After the first 90 days of casework, the relationship between HIAS and refugees ends, unless the person finds employment through the agency. In that case, they get an additional three months of services. From there, the agency helps refugees find places to turn to in their communities to continue assimilating into Philadelphia. That’s also where Buchalter said volunteers who live in the area can kick in help to continue pushing refugees on the road to full self-sufficiency.
But Buchalter and her colleagues in the business of resettling refugees aren’t sure the steady flow of refugees into Philadelphia — or America in general — will continue like it us now under President-elect Donald Trump and a Republican-controlled Congress. When he was running for president, Trump said he wanted to limit the number of refugees who come into America, which has traditionally taken in more refugees than any other country in the world. He specifically said he wants to suspend the refugee program from Syria and would deport the refugees already here.
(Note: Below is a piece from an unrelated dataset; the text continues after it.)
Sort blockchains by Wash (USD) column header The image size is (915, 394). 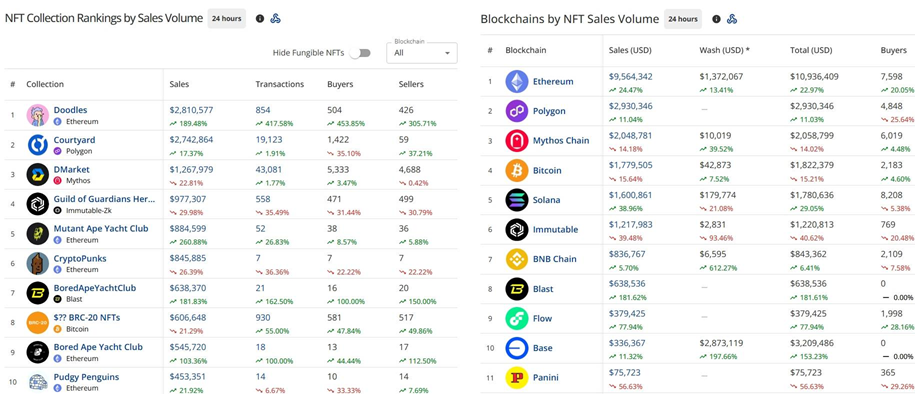tap(724, 50)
That leaves Buchalter uncertain about the refugee migration into Philadelphia. What she’s not uncertain about is that so long as refugees are coming to Philadelphia, HIAS Pennsylvania will be working to help them cultivate a new life here.
“All we can do is keep doing what we’re doing and know that, for all the sort of ugly climate that’s happening nationally, that we get to come to work every day and be part of creating a counter-narrative to that,” she said. “To creating the welcoming Philadelphia that we want this to be.”